### TASK BRIEF
Reproduce each of the entries that follow, exactly.

(SOURCE MATERIAL begins)

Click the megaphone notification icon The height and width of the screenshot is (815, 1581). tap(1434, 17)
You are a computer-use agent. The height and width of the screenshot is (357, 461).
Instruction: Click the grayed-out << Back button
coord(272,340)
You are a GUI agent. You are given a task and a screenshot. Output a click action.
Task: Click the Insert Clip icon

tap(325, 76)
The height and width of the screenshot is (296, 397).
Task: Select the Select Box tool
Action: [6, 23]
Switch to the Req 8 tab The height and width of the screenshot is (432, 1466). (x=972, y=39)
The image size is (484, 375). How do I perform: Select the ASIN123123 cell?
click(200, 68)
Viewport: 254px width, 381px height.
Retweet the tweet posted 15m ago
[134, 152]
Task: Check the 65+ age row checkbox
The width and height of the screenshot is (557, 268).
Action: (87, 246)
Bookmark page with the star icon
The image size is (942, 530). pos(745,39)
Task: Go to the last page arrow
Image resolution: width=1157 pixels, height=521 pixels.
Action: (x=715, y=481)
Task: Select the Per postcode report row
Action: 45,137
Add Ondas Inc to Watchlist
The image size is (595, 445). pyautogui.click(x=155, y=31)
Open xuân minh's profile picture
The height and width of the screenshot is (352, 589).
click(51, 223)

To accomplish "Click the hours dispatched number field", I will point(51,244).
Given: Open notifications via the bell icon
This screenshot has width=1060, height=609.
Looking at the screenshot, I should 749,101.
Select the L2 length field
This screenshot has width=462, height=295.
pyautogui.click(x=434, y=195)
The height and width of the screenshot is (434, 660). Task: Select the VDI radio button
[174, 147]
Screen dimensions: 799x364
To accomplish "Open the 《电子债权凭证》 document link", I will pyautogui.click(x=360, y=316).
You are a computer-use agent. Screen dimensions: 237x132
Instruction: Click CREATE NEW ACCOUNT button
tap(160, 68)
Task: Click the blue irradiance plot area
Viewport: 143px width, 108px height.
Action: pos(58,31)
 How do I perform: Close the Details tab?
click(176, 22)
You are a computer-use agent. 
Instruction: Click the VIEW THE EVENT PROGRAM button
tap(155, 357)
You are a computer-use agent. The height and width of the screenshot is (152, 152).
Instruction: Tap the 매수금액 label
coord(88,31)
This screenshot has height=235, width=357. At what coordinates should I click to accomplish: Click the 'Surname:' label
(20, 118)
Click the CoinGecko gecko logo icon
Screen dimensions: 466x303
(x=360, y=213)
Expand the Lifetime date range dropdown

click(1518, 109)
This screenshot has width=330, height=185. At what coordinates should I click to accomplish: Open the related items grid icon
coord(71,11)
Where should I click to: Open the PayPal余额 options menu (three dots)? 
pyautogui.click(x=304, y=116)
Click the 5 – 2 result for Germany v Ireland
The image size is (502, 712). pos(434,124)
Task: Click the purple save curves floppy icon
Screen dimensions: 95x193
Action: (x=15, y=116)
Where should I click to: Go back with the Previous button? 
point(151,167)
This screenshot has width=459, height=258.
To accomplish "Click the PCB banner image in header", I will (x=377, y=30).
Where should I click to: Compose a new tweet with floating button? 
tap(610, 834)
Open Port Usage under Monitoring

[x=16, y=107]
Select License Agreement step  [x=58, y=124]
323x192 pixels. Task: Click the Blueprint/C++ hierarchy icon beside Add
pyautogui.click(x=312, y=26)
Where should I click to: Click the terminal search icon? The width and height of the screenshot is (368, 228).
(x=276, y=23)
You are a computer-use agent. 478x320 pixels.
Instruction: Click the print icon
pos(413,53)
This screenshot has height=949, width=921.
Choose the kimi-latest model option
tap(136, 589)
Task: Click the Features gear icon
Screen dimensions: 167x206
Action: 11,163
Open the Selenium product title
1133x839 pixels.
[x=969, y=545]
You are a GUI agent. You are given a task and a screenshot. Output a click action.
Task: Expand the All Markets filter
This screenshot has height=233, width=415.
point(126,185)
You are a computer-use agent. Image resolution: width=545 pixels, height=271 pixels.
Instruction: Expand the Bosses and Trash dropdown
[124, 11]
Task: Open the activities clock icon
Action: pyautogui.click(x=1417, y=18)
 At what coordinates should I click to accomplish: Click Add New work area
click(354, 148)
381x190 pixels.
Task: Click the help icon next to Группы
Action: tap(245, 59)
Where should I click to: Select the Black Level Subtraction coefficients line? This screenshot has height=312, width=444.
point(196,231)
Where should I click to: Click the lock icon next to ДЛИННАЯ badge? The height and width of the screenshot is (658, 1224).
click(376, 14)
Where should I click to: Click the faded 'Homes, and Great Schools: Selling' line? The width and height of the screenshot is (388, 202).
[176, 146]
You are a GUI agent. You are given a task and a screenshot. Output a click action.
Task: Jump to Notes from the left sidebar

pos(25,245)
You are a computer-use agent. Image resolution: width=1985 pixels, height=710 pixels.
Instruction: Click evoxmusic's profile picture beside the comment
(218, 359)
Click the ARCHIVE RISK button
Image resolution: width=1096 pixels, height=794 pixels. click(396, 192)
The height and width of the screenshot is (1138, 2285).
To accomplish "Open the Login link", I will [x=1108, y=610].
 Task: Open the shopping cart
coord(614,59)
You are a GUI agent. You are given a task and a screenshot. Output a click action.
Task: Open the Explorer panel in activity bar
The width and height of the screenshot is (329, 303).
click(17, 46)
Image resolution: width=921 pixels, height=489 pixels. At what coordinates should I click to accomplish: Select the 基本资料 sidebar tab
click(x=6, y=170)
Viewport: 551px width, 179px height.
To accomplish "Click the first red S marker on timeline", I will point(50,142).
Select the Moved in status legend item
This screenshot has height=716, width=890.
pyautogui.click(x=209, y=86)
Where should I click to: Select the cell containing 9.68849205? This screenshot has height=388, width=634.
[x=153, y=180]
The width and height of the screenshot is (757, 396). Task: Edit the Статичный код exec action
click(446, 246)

(SOURCE MATERIAL ends)

### SOLUTION FOR THIS TASK
Click the megaphone notification icon The height and width of the screenshot is (815, 1581). tap(1434, 17)
You are a computer-use agent. The height and width of the screenshot is (357, 461).
Instruction: Click the grayed-out << Back button
coord(272,340)
You are a GUI agent. You are given a task and a screenshot. Output a click action.
Task: Click the Insert Clip icon

tap(325, 76)
The height and width of the screenshot is (296, 397).
Task: Select the Select Box tool
Action: [6, 23]
Switch to the Req 8 tab The height and width of the screenshot is (432, 1466). (x=972, y=39)
The image size is (484, 375). How do I perform: Select the ASIN123123 cell?
click(200, 68)
Viewport: 254px width, 381px height.
Retweet the tweet posted 15m ago
[134, 152]
Task: Check the 65+ age row checkbox
The width and height of the screenshot is (557, 268).
Action: (87, 246)
Bookmark page with the star icon
The image size is (942, 530). pos(745,39)
Task: Go to the last page arrow
Image resolution: width=1157 pixels, height=521 pixels.
Action: (x=715, y=481)
Task: Select the Per postcode report row
Action: 45,137
Add Ondas Inc to Watchlist
The image size is (595, 445). pyautogui.click(x=155, y=31)
Open xuân minh's profile picture
The height and width of the screenshot is (352, 589).
click(51, 223)

To accomplish "Click the hours dispatched number field", I will point(51,244).
Given: Open notifications via the bell icon
This screenshot has width=1060, height=609.
Looking at the screenshot, I should 749,101.
Select the L2 length field
This screenshot has width=462, height=295.
pyautogui.click(x=434, y=195)
The height and width of the screenshot is (434, 660). Task: Select the VDI radio button
[174, 147]
Screen dimensions: 799x364
To accomplish "Open the 《电子债权凭证》 document link", I will pyautogui.click(x=360, y=316).
You are a computer-use agent. Screen dimensions: 237x132
Instruction: Click CREATE NEW ACCOUNT button
tap(160, 68)
Task: Click the blue irradiance plot area
Viewport: 143px width, 108px height.
Action: pos(58,31)
 How do I perform: Close the Details tab?
click(176, 22)
You are a computer-use agent. 
Instruction: Click the VIEW THE EVENT PROGRAM button
tap(155, 357)
You are a computer-use agent. The height and width of the screenshot is (152, 152).
Instruction: Tap the 매수금액 label
coord(88,31)
This screenshot has height=235, width=357. At what coordinates should I click to accomplish: Click the 'Surname:' label
(20, 118)
Click the CoinGecko gecko logo icon
Screen dimensions: 466x303
(x=360, y=213)
Expand the Lifetime date range dropdown

click(1518, 109)
This screenshot has width=330, height=185. At what coordinates should I click to accomplish: Open the related items grid icon
coord(71,11)
Where should I click to: Open the PayPal余额 options menu (three dots)? 
pyautogui.click(x=304, y=116)
Click the 5 – 2 result for Germany v Ireland
The image size is (502, 712). pos(434,124)
Task: Click the purple save curves floppy icon
Screen dimensions: 95x193
Action: (x=15, y=116)
Where should I click to: Go back with the Previous button? 
point(151,167)
This screenshot has width=459, height=258.
To accomplish "Click the PCB banner image in header", I will (x=377, y=30).
Where should I click to: Compose a new tweet with floating button? 
tap(610, 834)
Open Port Usage under Monitoring

[x=16, y=107]
Select License Agreement step  [x=58, y=124]
323x192 pixels. Task: Click the Blueprint/C++ hierarchy icon beside Add
pyautogui.click(x=312, y=26)
Where should I click to: Click the terminal search icon? The width and height of the screenshot is (368, 228).
(x=276, y=23)
You are a computer-use agent. 478x320 pixels.
Instruction: Click the print icon
pos(413,53)
This screenshot has height=949, width=921.
Choose the kimi-latest model option
tap(136, 589)
Task: Click the Features gear icon
Screen dimensions: 167x206
Action: 11,163
Open the Selenium product title
1133x839 pixels.
[x=969, y=545]
You are a GUI agent. You are given a task and a screenshot. Output a click action.
Task: Expand the All Markets filter
This screenshot has height=233, width=415.
point(126,185)
You are a computer-use agent. Image resolution: width=545 pixels, height=271 pixels.
Instruction: Expand the Bosses and Trash dropdown
[124, 11]
Task: Open the activities clock icon
Action: pyautogui.click(x=1417, y=18)
 At what coordinates should I click to accomplish: Click Add New work area
click(354, 148)
381x190 pixels.
Task: Click the help icon next to Группы
Action: tap(245, 59)
Where should I click to: Select the Black Level Subtraction coefficients line? This screenshot has height=312, width=444.
point(196,231)
Where should I click to: Click the lock icon next to ДЛИННАЯ badge? The height and width of the screenshot is (658, 1224).
click(376, 14)
Where should I click to: Click the faded 'Homes, and Great Schools: Selling' line? The width and height of the screenshot is (388, 202).
[176, 146]
You are a GUI agent. You are given a task and a screenshot. Output a click action.
Task: Jump to Notes from the left sidebar

pos(25,245)
You are a computer-use agent. Image resolution: width=1985 pixels, height=710 pixels.
Instruction: Click evoxmusic's profile picture beside the comment
(218, 359)
Click the ARCHIVE RISK button
Image resolution: width=1096 pixels, height=794 pixels. click(396, 192)
The height and width of the screenshot is (1138, 2285).
To accomplish "Open the Login link", I will [x=1108, y=610].
 Task: Open the shopping cart
coord(614,59)
You are a GUI agent. You are given a task and a screenshot. Output a click action.
Task: Open the Explorer panel in activity bar
The width and height of the screenshot is (329, 303).
click(17, 46)
Image resolution: width=921 pixels, height=489 pixels. At what coordinates should I click to accomplish: Select the 基本资料 sidebar tab
click(x=6, y=170)
Viewport: 551px width, 179px height.
To accomplish "Click the first red S marker on timeline", I will point(50,142).
Select the Moved in status legend item
This screenshot has height=716, width=890.
pyautogui.click(x=209, y=86)
Where should I click to: Select the cell containing 9.68849205? This screenshot has height=388, width=634.
[x=153, y=180]
The width and height of the screenshot is (757, 396). Task: Edit the Статичный код exec action
click(446, 246)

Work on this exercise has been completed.